MUSHROOM HEAD
Whenever Andrew Scott picks up the drumsticks for Sloan, the result is usually a big bang of some sort. The same often goes for when he picks up the paintbrush -- witness Scott's latest art exhibition, The Alphabet, a collection of 16 blue-hued monochromatic works depicting the awful beauty and mesmerizing horror of nuclear-bomb mushroom clouds. A far cry from singing cheery ba-ba-ba-da-ba songs about people in the sky, innit?
"Since Hiroshima, the nuclear bomb has represented the most effective communication tool since the alphabet," says Scott of the exhibit's title. "It's come to crystallize a truly global way of thinking. Everyone's perception about nuclear war is that this is something that can never happen. But it has happened -- tests were done all throughout China and Siberia, and the world is polluted with radioactive collapse."
And if everything else from the '80s is enjoying its retro-revival moment, why not bring back some good, ol' fashioned Day After-style Cold War paranoia?
"The Cold War is far from over," Scott cautions. "There are still missile silos all over Europe, Asia and America. And with a president named 'Dubya' in office, I'm a little nervous. I always have been -- growing up in Halifax, I was worried that we were the 10th city on the nuclear-war hit list, because Halifax was a strategic military port."

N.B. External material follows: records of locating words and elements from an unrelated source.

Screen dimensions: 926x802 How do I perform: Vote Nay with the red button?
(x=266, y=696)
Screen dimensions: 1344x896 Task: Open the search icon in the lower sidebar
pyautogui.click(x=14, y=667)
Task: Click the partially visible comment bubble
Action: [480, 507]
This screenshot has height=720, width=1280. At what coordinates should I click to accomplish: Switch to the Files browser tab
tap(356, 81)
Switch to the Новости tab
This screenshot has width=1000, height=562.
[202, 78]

Still, this self-described "bomb buff" -- who served four years at the Nova Scotia College of Art and Design before dropping out for the rock -- insists his radioactive renderings are not all about doom and gloom. "It's more optimistic than that," Scott says. "Painting the explosions in monochrome is a way of taking them out of the horrific, fiery-red glow and making them seem more peculiar. It's also a way of saving money on paint. There's also a 4 ft.-by-4 ft. painting of a great white shark completing the exhibit."

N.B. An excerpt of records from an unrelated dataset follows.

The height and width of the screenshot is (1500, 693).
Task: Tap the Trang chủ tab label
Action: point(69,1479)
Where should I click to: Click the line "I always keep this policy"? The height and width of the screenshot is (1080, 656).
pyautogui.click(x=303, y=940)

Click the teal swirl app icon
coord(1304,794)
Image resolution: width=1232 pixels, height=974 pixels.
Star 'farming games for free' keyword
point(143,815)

The Alphabet runs from Tuesday (Jan. 16) till Feb. 1 at Zsa Zsa (962 Queen W., 899-3154), with an opening party on Jan. 20 from 7 to 10pm. (And since Zsa Zsa utilizes storefront space, the paintings will be on view to passersby at all hours.) With the works on display, Scott can attend to less apocalyptic matters -- like the completion of Sloan's sixth album. Though the band is recording with computer software, don't expect any major stylistic shifts. "Computers make it really easy to edit pieces together, since there's no tape involved," Scott relates. "But musically, it's still pretty nuts 'n' bolts. It's actually turning out to be a lot more collaborative than our last couple of albums." A tentative June release date is skedded.